-------- Data supplied

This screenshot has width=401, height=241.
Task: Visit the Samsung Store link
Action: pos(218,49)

----------------
-------- Data supplied

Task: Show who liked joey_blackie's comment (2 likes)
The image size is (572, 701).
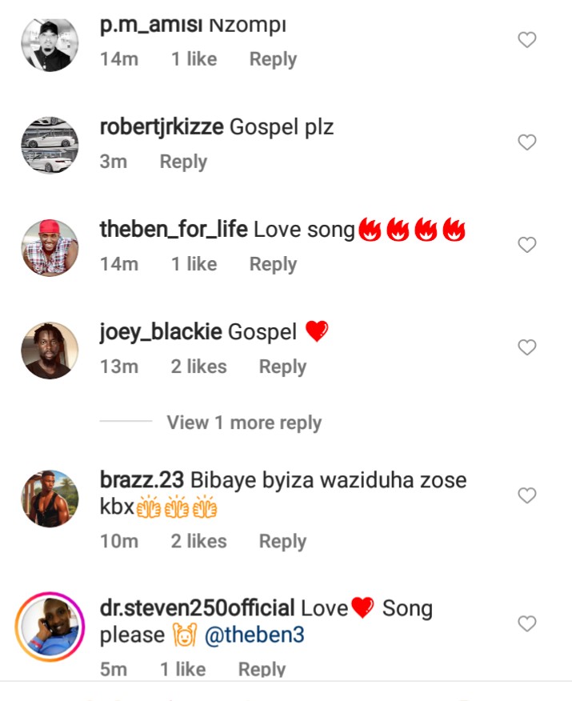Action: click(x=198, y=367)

----------------

Given instruction> Please find every line in the records that contains the word "Task" and copy each one.

Full answer>
Task: Visit the Samsung Store link
Task: Show who liked joey_blackie's comment (2 likes)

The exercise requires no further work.